None of this erases the administration’s failures, which are grave, but the painful truth is that we could have tried to do a lot at the local level that would have helped. Not everything had to wait for the government. Hong Kong, too, had a largely unresponsive government, but great popular pressure and people’s own actions—immediate adoption of social distancing in January, universal mask wearing, calling for closures and cancellations even when the government dragged its feet—have meant that the city had a very low rate of infection until late March, despite its nearness to China and its status as one of the most densely populated places in the world. Hong Kong is now facing a second wave, but even that uptick, which has caused the anti-government and pro-democracy Telegram channels I follow in Hong Kong to burst with exhortations to the people not to let their guard down, still brings it to only about 360 cases total.
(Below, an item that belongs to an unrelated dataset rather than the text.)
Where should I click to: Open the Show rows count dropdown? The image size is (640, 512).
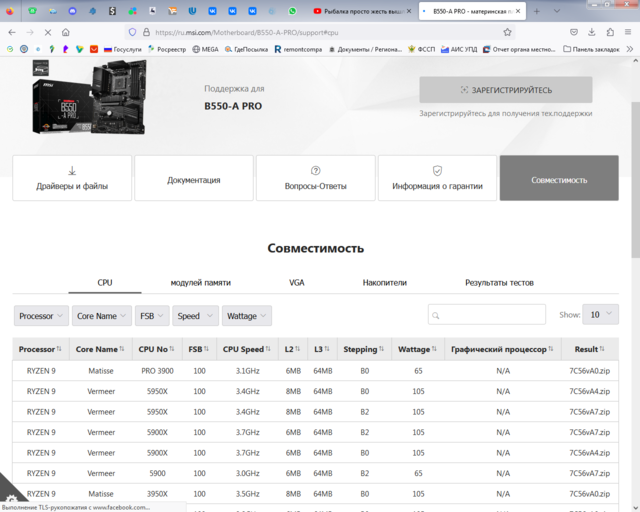click(600, 314)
That’s a minuscule number compared with, say, the more than 15,000 cases just in New York.

In the United States and Europe, the die is mostly cast for the immediate future. But understanding our failures leading up to this moment isn’t an abstract exercise. Maybe we will muddle through the next few months, at great cost. But we will still need all the systemic thinking we can muster to anticipate the second- and third-order effects that will follow this crisis. And if we hope to blunt the impact of others like it, let’s not forget, again, that all of our lives are, together, embedded in highly complex systems.